Systolic BP, Diastolic BP, and Age are the dominant clinical predictors
The RF variable importance plot identifies Systolic Blood Pressure and Diastolic Blood Pressure as the two most important predictors, with closely matched importance values explained by their high correlation (0.79). Age ranks third as an independent predictor. A mid-importance cluster of Prevalent Hypertension, BMI, Glucose Level, Total Cholesterol, and CigsPerDay follows, while remaining variables including sex, education, and diabetes show low predictive importance for 10-year CHD risk.
MDA captures genuine within-class structure through Gaussian mixture components
The best MDA model (seed 777) selected an EEV covariance structure with 5 Gaussian components for the CHD-negative class and 3 for the CHD-positive class — reflecting the real heterogeneity within patient subgroups rather than assuming each class follows a single multivariate Gaussian distribution.

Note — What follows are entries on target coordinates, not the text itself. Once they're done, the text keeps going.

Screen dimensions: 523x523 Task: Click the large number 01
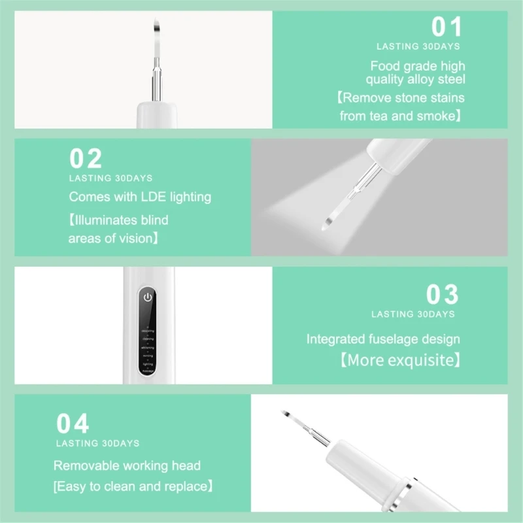tap(447, 27)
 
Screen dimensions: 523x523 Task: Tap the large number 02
tap(86, 159)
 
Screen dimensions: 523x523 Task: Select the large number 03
tap(443, 295)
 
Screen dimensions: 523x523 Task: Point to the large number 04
tap(72, 424)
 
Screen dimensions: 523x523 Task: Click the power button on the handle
tap(148, 297)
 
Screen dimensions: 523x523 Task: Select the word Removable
tap(85, 466)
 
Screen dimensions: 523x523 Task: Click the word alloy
tap(425, 80)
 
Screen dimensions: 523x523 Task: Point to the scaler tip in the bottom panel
tap(286, 415)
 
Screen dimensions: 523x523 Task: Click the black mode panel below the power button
tap(148, 343)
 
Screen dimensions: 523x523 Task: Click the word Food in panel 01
tap(384, 66)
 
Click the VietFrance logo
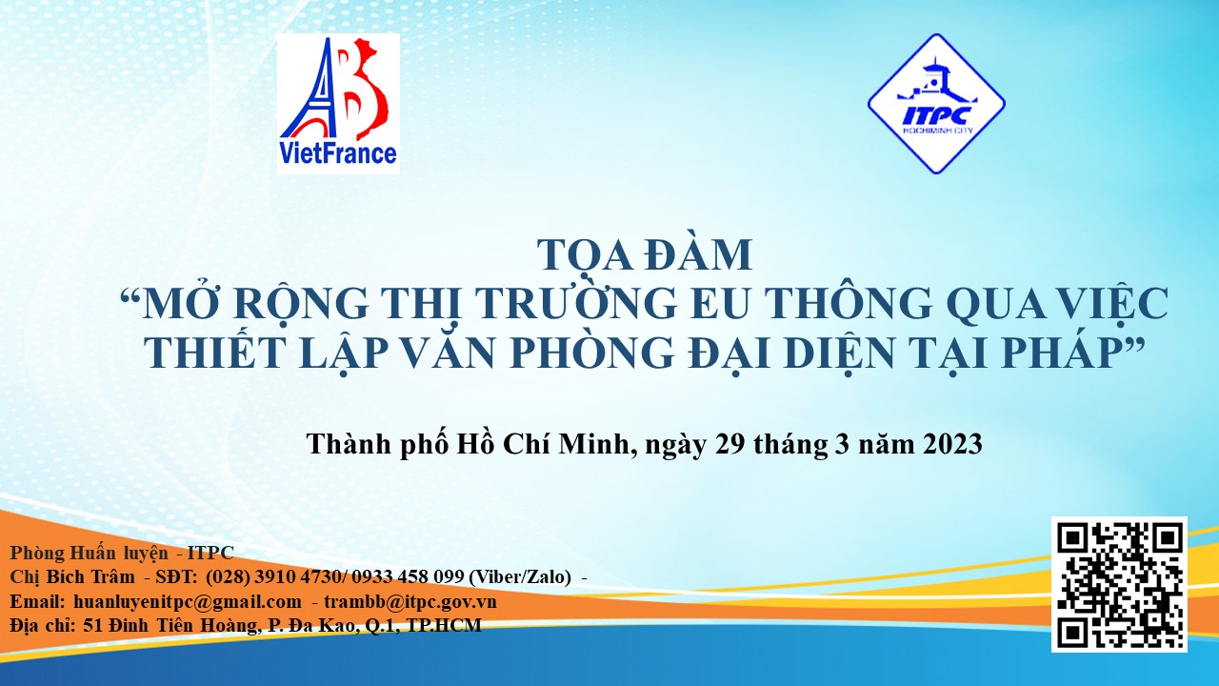click(x=338, y=104)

While MDA ultimately underperformed RF in this analysis, the BIC-guided component selection demonstrates a principled, data-driven approach to capturing complex class structure that standard discriminant analysis cannot represent.
Class imbalance limits overall performance — additional data and techniques could improve separation
With only 15% CHD-positive cases, the dataset presents a genuine class separation challenge for both methods. ARI values — RF test 0.096, MDA test 0.103 — indicate modest agreement with true labels beyond chance, reflecting the difficulty of the classification problem rather than model failure. Strategies such as oversampling, cost-sensitive learning, or class-weighted training could improve minority class recall. Additional data and more granular clinical features (e.g., imaging biomarkers) may be required for a clinically deployable screening tool.
Random Forests is the preferred classifier — lower error, lower variance, and clinically interpretable importance scores
Combining lower average test misclassification (15.7% vs 20.7%), markedly higher result stability (std 0.010 vs 0.059), and the added benefit of variable importance scores that align with established clinical knowledge — blood pressure and age as leading CHD risk factors — Random Forests is the clear preferred method for this dataset. The OOB error of 14.77% from the best model provides a reliable out-of-sample performance estimate without requiring a separate validation set, further supporting its suitability for clinical risk stratification applications.